Idee e Cose, come non riconoscere il loro dualismo?
Sentimenti e Oggetti, come dubitare della loro assoluta eterogeneità?
La sedicente psicologia scientifica ammette questa
eterogeneità come l’ammetteva l’antica psicologia spiritualista.
Come non ammetterla? Ogni scienza si taglia arbitrariamente
nella trama dei fatti un campo in cui si chiude, e di cui studia e descrive il
contenuto. La psicologia prende per suo dominio il campo dei fatti di
coscienza. Essa li postula senza criticarli, li oppone ai fatti materiali; e,
senza criticare neppure la nozione di questi ultimi, li lega alla coscienza col
legame misterioso della conoscenza, della appercezione che, per
essa, è un terzo genere di fatti fondamentali ed ultimi.
Seguendo questa strada la psicologia contemporanea ha
celebrato grandi trionfi. Ha potuto fare un disegno dell’evoluzione della vita
cosciente, concependo quest’ultima come adattantesi sempre piú completamente
all’ambiente fisico. Ha potuto stabilire un parallelismo nel dualismo, quello
dei fatti psichici e dei processi cerebrali. Essa ha spiegato le illusioni, le
allucinazioni e, fino a un certo punto, le malattie mentali.
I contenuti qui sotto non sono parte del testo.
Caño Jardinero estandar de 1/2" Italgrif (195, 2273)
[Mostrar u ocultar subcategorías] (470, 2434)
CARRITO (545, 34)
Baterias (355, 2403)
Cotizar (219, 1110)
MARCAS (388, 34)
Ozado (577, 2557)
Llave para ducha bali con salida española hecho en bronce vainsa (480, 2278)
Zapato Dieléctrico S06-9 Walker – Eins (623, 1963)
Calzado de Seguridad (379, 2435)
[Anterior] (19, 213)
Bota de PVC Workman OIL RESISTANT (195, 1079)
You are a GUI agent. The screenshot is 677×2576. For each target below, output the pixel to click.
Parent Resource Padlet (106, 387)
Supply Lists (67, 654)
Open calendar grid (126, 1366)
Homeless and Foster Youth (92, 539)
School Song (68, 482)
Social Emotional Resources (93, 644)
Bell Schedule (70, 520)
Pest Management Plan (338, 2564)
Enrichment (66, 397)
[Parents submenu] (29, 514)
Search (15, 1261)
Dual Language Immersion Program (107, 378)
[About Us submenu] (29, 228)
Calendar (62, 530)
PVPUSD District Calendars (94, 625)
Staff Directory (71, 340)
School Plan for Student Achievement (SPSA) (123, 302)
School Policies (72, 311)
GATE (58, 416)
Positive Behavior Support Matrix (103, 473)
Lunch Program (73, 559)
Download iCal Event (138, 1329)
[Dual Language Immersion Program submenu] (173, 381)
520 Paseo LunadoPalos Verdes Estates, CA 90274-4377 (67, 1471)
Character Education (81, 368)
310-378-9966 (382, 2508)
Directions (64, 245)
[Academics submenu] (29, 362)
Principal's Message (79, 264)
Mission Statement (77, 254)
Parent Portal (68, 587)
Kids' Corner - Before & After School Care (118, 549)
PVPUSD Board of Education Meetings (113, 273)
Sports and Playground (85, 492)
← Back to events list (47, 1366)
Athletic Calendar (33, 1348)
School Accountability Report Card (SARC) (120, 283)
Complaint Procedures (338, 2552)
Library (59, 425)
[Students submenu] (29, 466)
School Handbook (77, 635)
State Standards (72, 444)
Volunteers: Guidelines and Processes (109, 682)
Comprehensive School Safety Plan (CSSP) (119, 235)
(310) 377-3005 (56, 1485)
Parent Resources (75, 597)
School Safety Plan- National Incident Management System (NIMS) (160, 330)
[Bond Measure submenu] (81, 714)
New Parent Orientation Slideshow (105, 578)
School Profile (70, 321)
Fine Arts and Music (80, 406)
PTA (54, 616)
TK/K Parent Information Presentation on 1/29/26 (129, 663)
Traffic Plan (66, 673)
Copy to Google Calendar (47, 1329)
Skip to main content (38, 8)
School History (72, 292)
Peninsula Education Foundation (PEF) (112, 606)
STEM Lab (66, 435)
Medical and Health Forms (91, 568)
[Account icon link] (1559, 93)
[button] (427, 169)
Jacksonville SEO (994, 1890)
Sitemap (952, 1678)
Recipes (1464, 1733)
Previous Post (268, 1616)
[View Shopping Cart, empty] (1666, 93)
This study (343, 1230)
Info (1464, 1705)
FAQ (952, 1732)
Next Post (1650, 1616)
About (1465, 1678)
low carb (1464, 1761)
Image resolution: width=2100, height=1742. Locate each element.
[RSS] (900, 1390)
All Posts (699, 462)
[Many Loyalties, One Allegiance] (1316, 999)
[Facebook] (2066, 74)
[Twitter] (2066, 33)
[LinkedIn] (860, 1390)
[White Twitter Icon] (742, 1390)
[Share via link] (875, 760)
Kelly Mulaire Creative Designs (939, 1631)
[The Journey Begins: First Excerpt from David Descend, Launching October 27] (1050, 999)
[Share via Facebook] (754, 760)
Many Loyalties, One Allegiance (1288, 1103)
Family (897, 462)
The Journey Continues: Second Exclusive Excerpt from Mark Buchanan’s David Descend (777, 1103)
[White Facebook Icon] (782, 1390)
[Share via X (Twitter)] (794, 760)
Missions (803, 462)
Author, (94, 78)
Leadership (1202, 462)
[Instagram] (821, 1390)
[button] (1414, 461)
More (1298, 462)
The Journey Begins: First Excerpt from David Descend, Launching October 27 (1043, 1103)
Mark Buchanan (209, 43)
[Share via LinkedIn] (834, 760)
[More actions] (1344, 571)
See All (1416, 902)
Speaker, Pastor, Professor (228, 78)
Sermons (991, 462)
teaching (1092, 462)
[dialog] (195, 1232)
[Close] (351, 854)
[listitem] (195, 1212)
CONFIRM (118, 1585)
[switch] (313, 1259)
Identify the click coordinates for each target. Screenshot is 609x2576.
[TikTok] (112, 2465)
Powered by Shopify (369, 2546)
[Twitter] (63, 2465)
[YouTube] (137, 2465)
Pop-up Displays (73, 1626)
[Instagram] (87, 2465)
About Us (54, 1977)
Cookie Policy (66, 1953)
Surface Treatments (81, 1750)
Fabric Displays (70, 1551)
Sono dei bei
progressi, ma restano ancora parecchi problemi.
La filosofia generale soprattutto, che ha per dovere di
scrutare tutti i postulati, trova dei paradossi e degli ostacoli là dove la
scienza passa oltre: non ci sono che gli amanti della scienza popolare che non
son mai perplessi. Piú si va in fondo alle cose e piú enigmi si trovano, ed io
confesso per parte mia che da quando mi occupo seriamente di psicologia questo
vecchio dualismo di materia e pensiero, questa eterogeneità posta come assoluta
di due essenze, m’ha presentato sempre delle difficoltà, e di alcune di queste
difficoltà vorrei appunto intrattenervi.
Prima di tutto ce n’è una la quale, ne son convinto, vi
avrà colpiti tutti. Prendiamo la percezione esterna, la sensazione diretta che
ci dànno, per esempio, le mura di questa sala. Si può dire qui che lo psichico
e il fisico siano assolutamente eterogenei? Al contrario, sono cosí poco
eterogenei che, se ci mettiamo dal punto di vista del senso comune, se facciamo
astrazione da tutte le invenzioni esplicative, dalle molecole e dalle
ondulazioni eteree, per esempio, che in fondo sono entità metafisiche, se, in
una parola, prendiamo la realtà ingenuamente e come ci è data primitivamente, questa
realtà sensibile da cui dipendono tutte le nostre azioni; ebbene questa realtà
sensibile e la sensazione che ne abbiamo sono, nel momento in cui la sensazione
si produce, assolutamente identiche l’una all’altra. La realtà è la stessa
appercezione. Le parole “mura di questa sala” non significano che questa
bianchezza fresca e sonora che ci circonda, interrotta da queste finestre,
limitata da queste linee e questi angoli. Il fisico non ha altro contenuto che
lo psichico. Soggetto e oggetto si confondono.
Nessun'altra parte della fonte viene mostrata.